Even now, I’m avoiding a little bit with humor. It’s hard to talk about these things directly. It’s easier to come at them from the side, to make jokes about them, to talk about talking about them.
But here’s the direct reality: sometimes I am filled with a hideous energy and the aggressive desire to end my life.
Ick. Just reading that makes me feel horrible. I feel like I’m floating slightly. That’s why I prefer to pretend I just don’t feel those things. But pretending those feelings aren’t real just gives them more power because they start to feel more and more out of control as they grow in the margins of my mind.
So my first suggestion for self-care for suicidal thoughts is to admit that you’re having them. It’s okay, I promise that accepting that those thoughts are real won’t make you do it. But it will help you get an honest picture of where your mental health is at right now, which will give you the ability to seek the help you really need.

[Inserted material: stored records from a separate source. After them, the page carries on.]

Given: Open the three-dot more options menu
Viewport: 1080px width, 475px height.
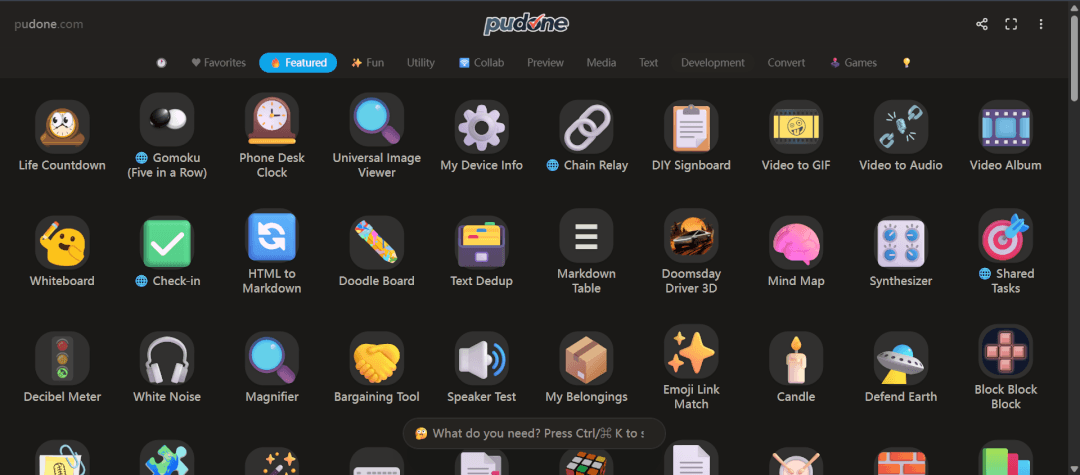Looking at the screenshot, I should (1041, 24).
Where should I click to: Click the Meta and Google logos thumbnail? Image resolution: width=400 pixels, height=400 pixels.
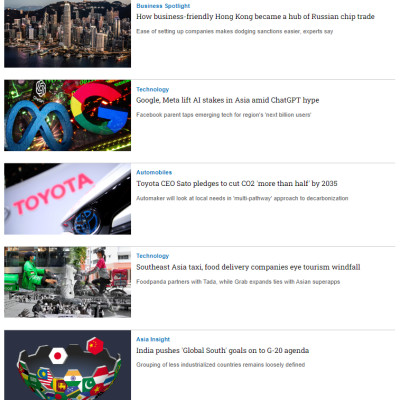point(67,115)
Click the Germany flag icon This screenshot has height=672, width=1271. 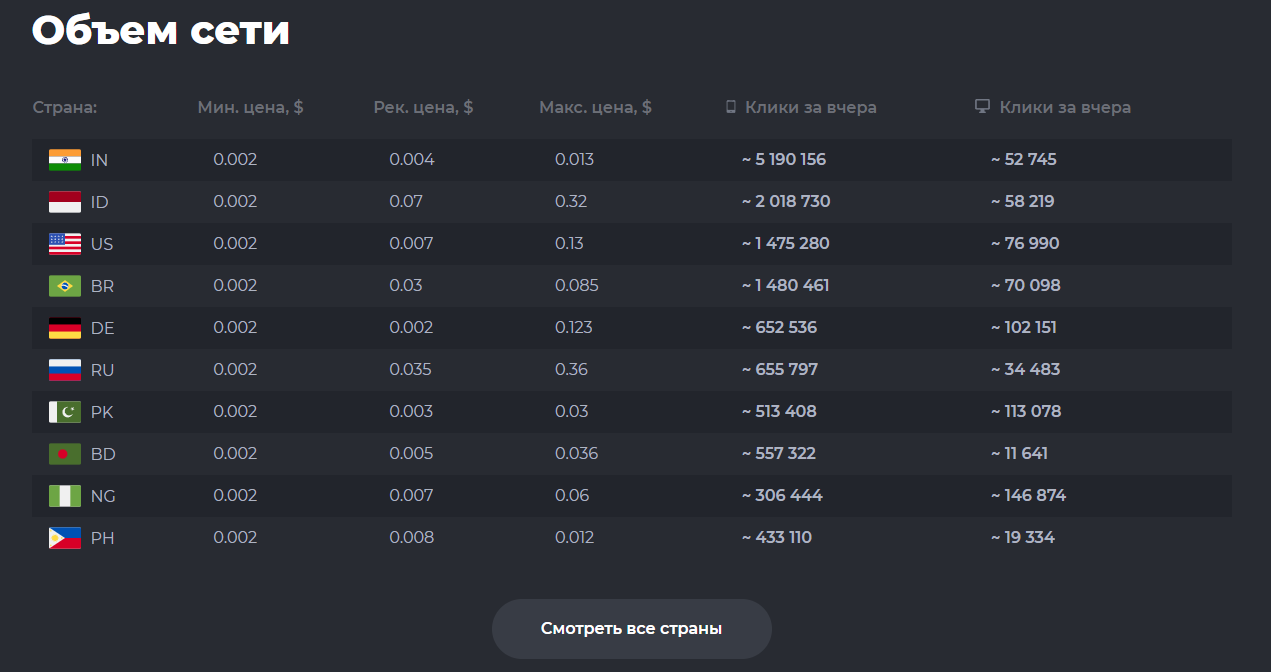click(x=65, y=328)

Here are 8 more ideas for self-care that can help get you through suicidal thoughts.
1. Call your therapist.
This feels like an obvious one, right? Except it’s not. At least not for me. I almost never call my therapist when I’m having these thoughts or feeling this way. Because I’m always sure (or at least pretty sure) that I’m safe and everything will be fine in a few hours. I just feel really horrible in the moment, and I don’t want to waste her time with my fleeting, capricious emotions.
But even if these thoughts fade in a few hours, even if I am safe, they’re scary and it’s important that my therapist knows I’m having them. So far I’ve successfully used this self-care technique exactly once, so if you have a hard time with this one, know that you aren’t alone.
2. Change something.
When I’m dealing with suicidal thoughts, it’s usually because I am overcome with self-hatred and I feel like I’ll never change into someone I actually like. And yeah, maybe I can’t change all the negative things about me overnight, but I can change something.
My favorite something to change is my hair. I dye my hair all the time, mostly just because it’s fun and I love trying on new colors, but I recently started keeping spare hair dye in the house just in case those dark feelings creep up. Then I can change something, I can prove to my brain that things can change, even if it’s just little things right now.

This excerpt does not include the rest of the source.